● What is needed
Can you recast every line of the entries below as a Markdown table with the columns Row and Line, numbering each line in order and leaving out the blank ones?

● Input for this task
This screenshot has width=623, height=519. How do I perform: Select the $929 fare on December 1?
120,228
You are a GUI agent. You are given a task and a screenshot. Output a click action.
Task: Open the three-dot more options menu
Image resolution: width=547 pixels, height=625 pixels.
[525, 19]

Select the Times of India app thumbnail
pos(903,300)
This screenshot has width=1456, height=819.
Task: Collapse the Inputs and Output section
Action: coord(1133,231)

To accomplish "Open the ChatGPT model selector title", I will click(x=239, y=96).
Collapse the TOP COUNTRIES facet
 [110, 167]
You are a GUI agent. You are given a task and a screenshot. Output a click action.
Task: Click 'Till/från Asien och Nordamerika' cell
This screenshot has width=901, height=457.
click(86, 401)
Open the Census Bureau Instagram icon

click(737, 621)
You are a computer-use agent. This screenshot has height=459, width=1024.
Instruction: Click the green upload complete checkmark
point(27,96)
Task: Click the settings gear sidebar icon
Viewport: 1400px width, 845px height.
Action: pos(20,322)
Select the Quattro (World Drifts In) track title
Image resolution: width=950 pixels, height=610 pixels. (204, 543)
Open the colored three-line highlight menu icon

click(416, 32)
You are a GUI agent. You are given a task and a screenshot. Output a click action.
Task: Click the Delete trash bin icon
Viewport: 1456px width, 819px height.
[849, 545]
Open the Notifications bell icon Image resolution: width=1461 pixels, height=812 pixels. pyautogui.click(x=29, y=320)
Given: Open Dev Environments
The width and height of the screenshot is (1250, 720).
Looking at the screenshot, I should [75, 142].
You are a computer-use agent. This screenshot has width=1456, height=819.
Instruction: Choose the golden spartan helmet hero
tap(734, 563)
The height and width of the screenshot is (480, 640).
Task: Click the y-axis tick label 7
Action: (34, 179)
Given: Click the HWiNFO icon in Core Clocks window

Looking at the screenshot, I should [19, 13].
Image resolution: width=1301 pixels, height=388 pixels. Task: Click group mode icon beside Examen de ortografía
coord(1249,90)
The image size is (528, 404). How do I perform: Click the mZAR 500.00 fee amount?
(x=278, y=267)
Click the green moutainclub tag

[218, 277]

● Task answer
| Row | Line |
|---|---|
| 1 | This screenshot has width=623, height=519. How do I perform: Select the $929 fare on December 1? |
| 2 | 120,228 |
| 3 | You are a GUI agent. You are given a task and a screenshot. Output a click action. |
| 4 | Task: Open the three-dot more options menu |
| 5 | Image resolution: width=547 pixels, height=625 pixels. |
| 6 | [525, 19] |
| 7 | Select the Times of India app thumbnail |
| 8 | pos(903,300) |
| 9 | This screenshot has width=1456, height=819. |
| 10 | Task: Collapse the Inputs and Output section |
| 11 | Action: coord(1133,231) |
| 12 | To accomplish "Open the ChatGPT model selector title", I will click(x=239, y=96). |
| 13 | Collapse the TOP COUNTRIES facet |
| 14 |  [110, 167] |
| 15 | You are a GUI agent. You are given a task and a screenshot. Output a click action. |
| 16 | Task: Click 'Till/från Asien och Nordamerika' cell |
| 17 | This screenshot has width=901, height=457. |
| 18 | click(86, 401) |
| 19 | Open the Census Bureau Instagram icon |
| 20 | click(737, 621) |
| 21 | You are a computer-use agent. This screenshot has height=459, width=1024. |
| 22 | Instruction: Click the green upload complete checkmark |
| 23 | point(27,96) |
| 24 | Task: Click the settings gear sidebar icon |
| 25 | Viewport: 1400px width, 845px height. |
| 26 | Action: pos(20,322) |
| 27 | Select the Quattro (World Drifts In) track title |
| 28 | Image resolution: width=950 pixels, height=610 pixels. (204, 543) |
| 29 | Open the colored three-line highlight menu icon |
| 30 | click(416, 32) |
| 31 | You are a GUI agent. You are given a task and a screenshot. Output a click action. |
| 32 | Task: Click the Delete trash bin icon |
| 33 | Viewport: 1456px width, 819px height. |
| 34 | [849, 545] |
| 35 | Open the Notifications bell icon Image resolution: width=1461 pixels, height=812 pixels. pyautogui.click(x=29, y=320) |
| 36 | Given: Open Dev Environments |
| 37 | The width and height of the screenshot is (1250, 720). |
| 38 | Looking at the screenshot, I should [75, 142]. |
| 39 | You are a computer-use agent. This screenshot has width=1456, height=819. |
| 40 | Instruction: Choose the golden spartan helmet hero |
| 41 | tap(734, 563) |
| 42 | The height and width of the screenshot is (480, 640). |
| 43 | Task: Click the y-axis tick label 7 |
| 44 | Action: (34, 179) |
| 45 | Given: Click the HWiNFO icon in Core Clocks window |
| 46 | Looking at the screenshot, I should [19, 13]. |
| 47 | Image resolution: width=1301 pixels, height=388 pixels. Task: Click group mode icon beside Examen de ortografía |
| 48 | coord(1249,90) |
| 49 | The image size is (528, 404). How do I perform: Click the mZAR 500.00 fee amount? |
| 50 | (x=278, y=267) |
| 51 | Click the green moutainclub tag |
| 52 | [218, 277] |